- Filling
- 1/2 cup SPLENDA® No Calorie Sweetener, Granulated
- 1/4 teaspoon ground cinnamon
- 2 tablespoons orange juice
- 1 tablespoon fresh grated orange zest
- 6 ripe Bartlett pears, peeled, cored, and sliced
- 1 cup fresh cranberries or frozen, unthawed cranberries
- Topping
- 1 1/2 cups all-purpose flour
- 1/4 cup SPLENDA® No Calorie Sweetener, Granulated
- 1 teaspoon baking powder
- 1/4 teaspoon salt
- 1/4 teaspoon ground cinnamon
- 1/4 cup cold butter, cut into 1/2-inch pieces
- 1 cup low-fat buttermilk
- 1 egg white, lightly beaten
- Preheat oven to 425 degrees F.
- Combine SPLENDA(R) Granulated Sweetener, cinnamon, orange juice, and orange zest in a large bowl, stirring until SPLENDA(R) Granulated Sweetener dissolves. Add pears and cranberries; toss to coat. Divide pear mixture evenly among 6 (8-ounce) ramekins or custard cups. Place ramekins on a baking sheet; bake 15 minutes.

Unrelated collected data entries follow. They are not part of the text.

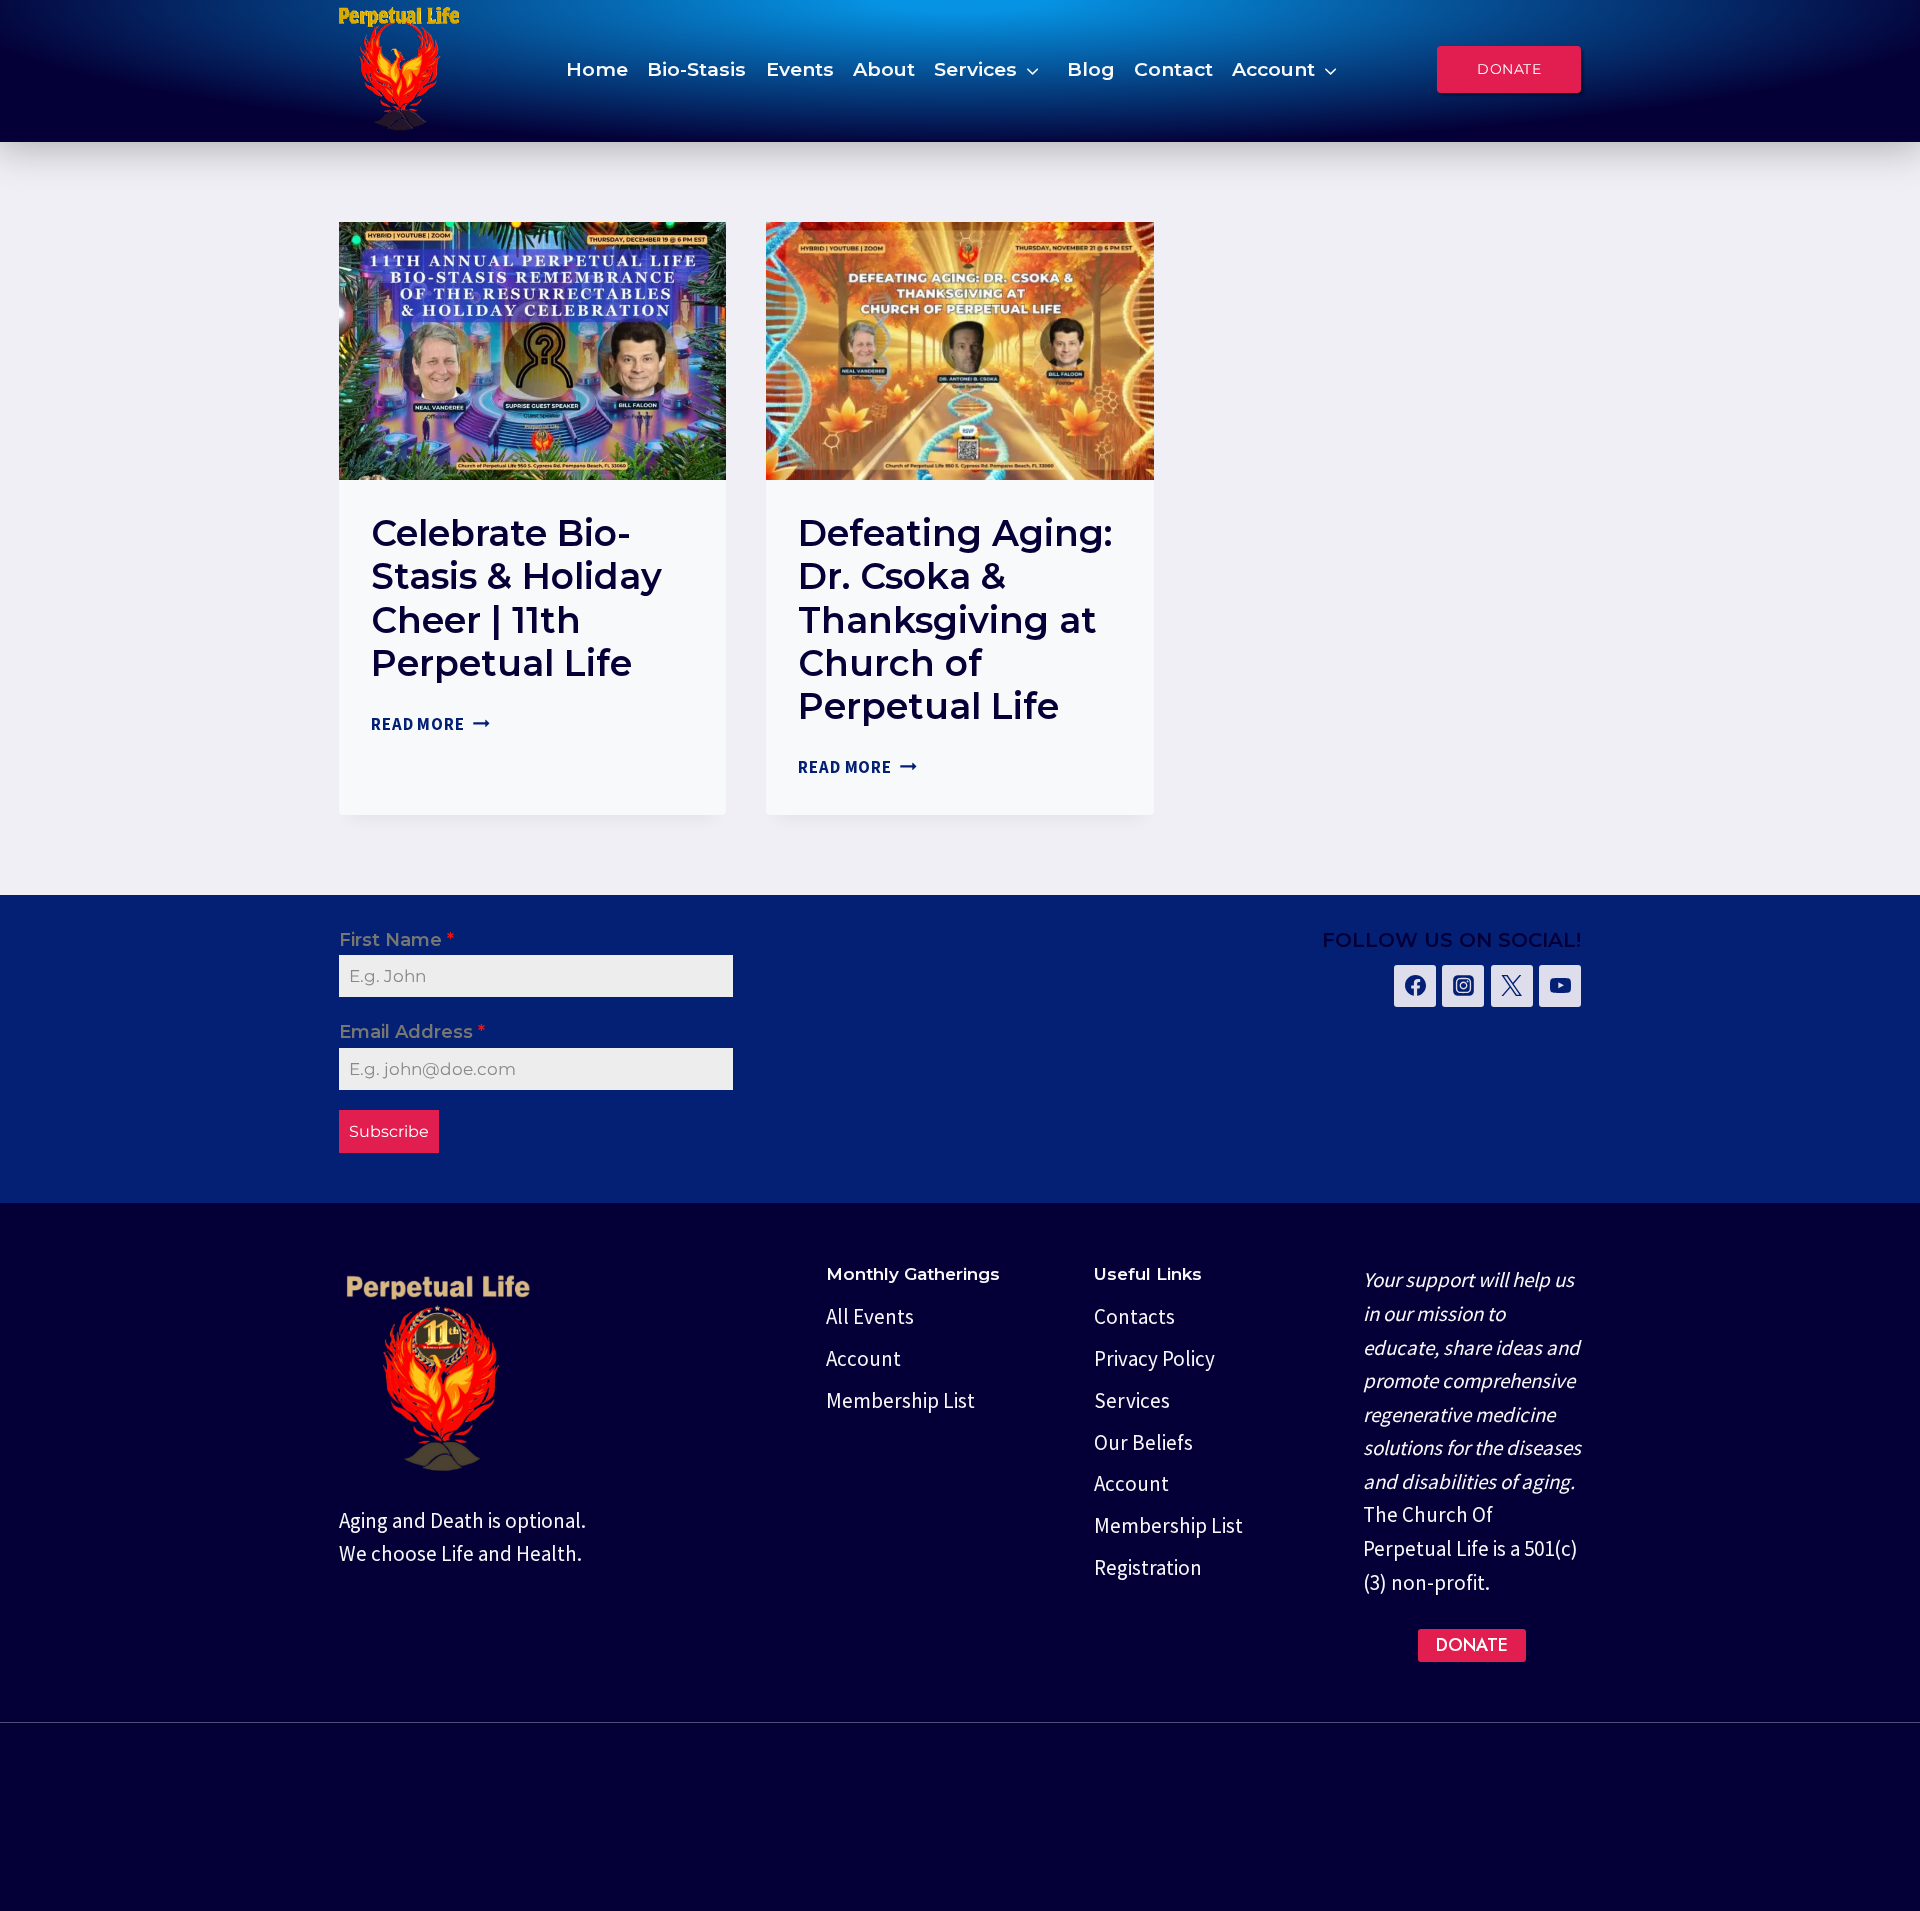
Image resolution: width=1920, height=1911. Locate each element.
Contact (1173, 69)
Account (1273, 69)
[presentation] (532, 351)
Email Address (412, 1032)
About (884, 69)
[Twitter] (1512, 986)
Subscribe (389, 1131)
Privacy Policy (1154, 1358)
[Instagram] (1463, 986)
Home (597, 69)
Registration (1148, 1567)
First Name (396, 940)
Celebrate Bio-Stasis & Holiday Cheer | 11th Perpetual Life (516, 598)
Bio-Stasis (696, 69)
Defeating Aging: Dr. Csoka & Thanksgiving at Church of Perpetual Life (955, 619)
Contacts (1134, 1316)
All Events (870, 1316)
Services (975, 69)
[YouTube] (1560, 986)
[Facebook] (1415, 986)
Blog (1091, 69)
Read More (430, 724)
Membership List (900, 1400)
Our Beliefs (1143, 1442)
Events (800, 69)
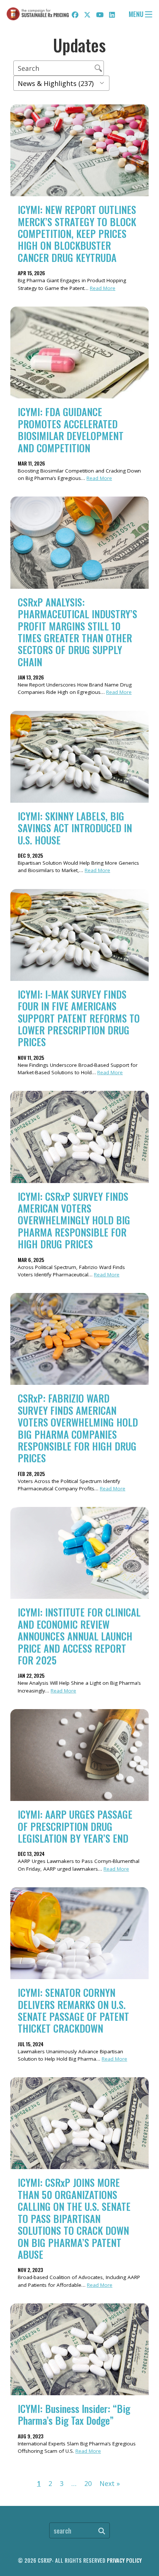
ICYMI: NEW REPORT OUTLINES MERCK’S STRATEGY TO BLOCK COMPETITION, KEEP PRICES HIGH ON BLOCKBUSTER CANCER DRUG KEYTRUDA (77, 233)
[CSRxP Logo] (38, 13)
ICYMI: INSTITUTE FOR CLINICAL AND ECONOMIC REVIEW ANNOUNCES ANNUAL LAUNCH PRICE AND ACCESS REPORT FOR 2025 (79, 1636)
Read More (102, 288)
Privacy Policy (124, 2560)
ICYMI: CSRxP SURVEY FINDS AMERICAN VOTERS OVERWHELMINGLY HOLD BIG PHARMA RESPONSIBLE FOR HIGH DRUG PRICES (74, 1220)
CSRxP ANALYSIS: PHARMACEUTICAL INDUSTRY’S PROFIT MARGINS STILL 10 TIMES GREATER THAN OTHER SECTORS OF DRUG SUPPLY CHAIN (77, 632)
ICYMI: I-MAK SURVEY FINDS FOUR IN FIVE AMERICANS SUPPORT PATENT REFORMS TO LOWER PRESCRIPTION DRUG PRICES (79, 1018)
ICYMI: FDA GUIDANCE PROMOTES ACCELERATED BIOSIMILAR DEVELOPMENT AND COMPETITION (71, 429)
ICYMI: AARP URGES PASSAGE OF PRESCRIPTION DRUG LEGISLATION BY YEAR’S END (75, 1826)
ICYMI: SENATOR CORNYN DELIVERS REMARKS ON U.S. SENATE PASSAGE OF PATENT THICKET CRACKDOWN (73, 2010)
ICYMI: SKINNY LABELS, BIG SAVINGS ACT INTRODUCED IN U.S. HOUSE (75, 828)
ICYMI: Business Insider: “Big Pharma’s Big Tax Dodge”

- Make Topping: COMBINE flour, SPLENDA(R) Granulated Sweetener, baking powder, salt, and cinnamon in a medium bowl; cut butter in with a pastry blender or two knives until mixture is crumbly with some pea-sized pieces. Stir in buttermilk. Remove ramekins from oven; reduce oven temperature to 350 degrees F.
- Drop batter evenly over pears; brush with egg white. Immediately return cobblers to oven. Bake 30 additional minutes, or until topping is browned. Cool 10 minutes before serving.